So just to recap, and please anyone correct anything wrong here:
Company starts making good money
Gets credit line from Danish bank
Danish bank pulls out at the worst time as credit has been used for investments.
Company dilutes shares and new investors take a significant vote power share
CEO “leaves”
Does that feel like a hostile takeover by means of intermediary? Not that I mind as long as the company makes profits and is not evil, I just don’t understand the why behind some events.
Two more questions: what is averaging down, buy shares that are lower than what you bought when expecting the price to go back up? And I saw there was a vote. Are the shares we buy non voting? If they are, how would we vote?
While these events might seem like elements of a hostile takeover, they could also just reflect the company’s response to an unexpected financial hardship and an attempt to steer the company back into profitability and stability.
A hostile takeover generally involves an entity or investor acquiring a substantial portion of a company’s shares against the wishes of the company’s management and board. This could be done by buying shares on the open market or offering a premium to existing shareholders in a tender offer. The new investors in your scenario do gain significant voting power, but if they acquired their shares via a dilution approved by the existing shareholders and the board, it’s not strictly a hostile takeover.

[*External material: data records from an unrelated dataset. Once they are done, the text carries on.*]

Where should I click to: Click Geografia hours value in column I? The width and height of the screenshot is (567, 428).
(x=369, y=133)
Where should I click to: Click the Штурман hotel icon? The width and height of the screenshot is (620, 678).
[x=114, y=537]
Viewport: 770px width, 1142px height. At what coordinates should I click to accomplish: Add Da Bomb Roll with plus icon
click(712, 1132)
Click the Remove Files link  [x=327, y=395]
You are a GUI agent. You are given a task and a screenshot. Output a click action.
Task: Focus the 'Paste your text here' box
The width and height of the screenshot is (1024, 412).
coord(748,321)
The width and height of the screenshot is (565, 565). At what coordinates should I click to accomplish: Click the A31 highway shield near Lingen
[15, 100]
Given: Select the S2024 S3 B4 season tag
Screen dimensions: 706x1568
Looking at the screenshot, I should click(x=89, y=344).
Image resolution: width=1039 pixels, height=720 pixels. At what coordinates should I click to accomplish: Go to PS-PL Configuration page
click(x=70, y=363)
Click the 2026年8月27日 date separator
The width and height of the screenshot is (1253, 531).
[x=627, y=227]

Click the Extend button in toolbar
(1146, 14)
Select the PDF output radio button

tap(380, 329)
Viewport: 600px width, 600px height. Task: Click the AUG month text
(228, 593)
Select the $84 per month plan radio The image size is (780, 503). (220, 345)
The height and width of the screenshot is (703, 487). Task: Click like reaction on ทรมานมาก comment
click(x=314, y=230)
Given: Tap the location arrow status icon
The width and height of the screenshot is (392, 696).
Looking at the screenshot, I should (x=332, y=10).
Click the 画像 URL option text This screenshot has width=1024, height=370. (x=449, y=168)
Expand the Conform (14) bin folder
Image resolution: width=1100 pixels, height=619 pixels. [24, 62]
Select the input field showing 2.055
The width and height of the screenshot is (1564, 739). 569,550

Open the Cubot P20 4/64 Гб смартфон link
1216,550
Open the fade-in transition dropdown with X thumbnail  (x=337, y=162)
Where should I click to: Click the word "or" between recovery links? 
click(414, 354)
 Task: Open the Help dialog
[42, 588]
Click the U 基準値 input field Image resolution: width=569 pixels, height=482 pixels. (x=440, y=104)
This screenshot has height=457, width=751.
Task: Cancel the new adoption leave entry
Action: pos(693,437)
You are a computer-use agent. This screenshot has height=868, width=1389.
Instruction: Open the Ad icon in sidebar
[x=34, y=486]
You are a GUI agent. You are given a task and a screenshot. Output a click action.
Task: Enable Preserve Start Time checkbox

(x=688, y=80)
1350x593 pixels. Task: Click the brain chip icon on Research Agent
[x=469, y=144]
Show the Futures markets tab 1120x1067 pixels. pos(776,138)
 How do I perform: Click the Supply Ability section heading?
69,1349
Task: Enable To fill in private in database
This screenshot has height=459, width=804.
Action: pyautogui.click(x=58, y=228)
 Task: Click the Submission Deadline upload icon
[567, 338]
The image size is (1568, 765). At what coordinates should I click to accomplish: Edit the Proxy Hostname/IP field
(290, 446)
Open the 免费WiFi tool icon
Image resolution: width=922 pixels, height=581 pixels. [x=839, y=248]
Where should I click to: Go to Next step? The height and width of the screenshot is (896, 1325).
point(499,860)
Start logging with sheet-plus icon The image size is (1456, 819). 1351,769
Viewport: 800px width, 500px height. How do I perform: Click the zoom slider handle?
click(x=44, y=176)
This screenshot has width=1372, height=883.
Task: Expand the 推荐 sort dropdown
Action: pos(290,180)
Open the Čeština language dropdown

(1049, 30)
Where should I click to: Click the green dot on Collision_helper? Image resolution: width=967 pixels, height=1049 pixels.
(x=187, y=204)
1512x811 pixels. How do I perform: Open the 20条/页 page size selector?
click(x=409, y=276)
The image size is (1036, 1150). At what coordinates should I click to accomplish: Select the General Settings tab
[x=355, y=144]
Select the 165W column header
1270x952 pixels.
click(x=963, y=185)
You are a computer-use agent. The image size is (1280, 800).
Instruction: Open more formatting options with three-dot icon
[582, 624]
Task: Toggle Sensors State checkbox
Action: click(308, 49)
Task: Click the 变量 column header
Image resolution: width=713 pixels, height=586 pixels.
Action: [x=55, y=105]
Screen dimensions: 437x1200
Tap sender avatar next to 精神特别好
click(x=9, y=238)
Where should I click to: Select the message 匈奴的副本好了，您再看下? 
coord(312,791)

That said, it is possible that the new investors used the opportunity created by the financial distress to increase their influence over the company, which might feel “hostile” to the previous leadership, particularly if it led to the departure of the CEO.
The “why” behind these events could be numerous – financial stress, strategic disagreements, power struggles, or even personal conflicts. Without more specific information about the company, its financial situation, and the individuals involved, it’s hard to say definitively.
Averaging Down: This is a strategy where you buy more of a stock as its price drops, reducing your average purchase price. This is done in the expectation of a price rebound, but it carries risks if the price continues to fall.
Voting Rights: Typically, stock shares come with voting rights, allowing shareholders to vote on certain company decisions. Voting can be done in person, online, or by proxy. Details are usually provided by the company or your broker. Some stocks may not carry voting rights, so it’s essential to check the specifics with the company.
There may be political stability on the horizon for the region. The appointment of Raymond Ndong Sima as interim prime minister signals a potential period of stability and transition for Gabon. His proactive approach, suggesting a possible election in the coming two years, is a hopeful sign for a nation that has seen a single family’s rule for over half a century.
Mr. Sima’s insightful comment on taking “a little bit of what you can get” in politics suggests a pragmatic approach rather than fighting it out. This could translate to a more business-friendly environment, particularly for companies with a long-standing presence in Gabon like Woodbois.
I’d say the investment seems cautiously optimistic and fruitful into the future. Don’t forget Gabon also wants to trade 2 billion in carbon credits by 2027. The all time low price of WBI seems a tempting longer term investment I’ll be sticking with.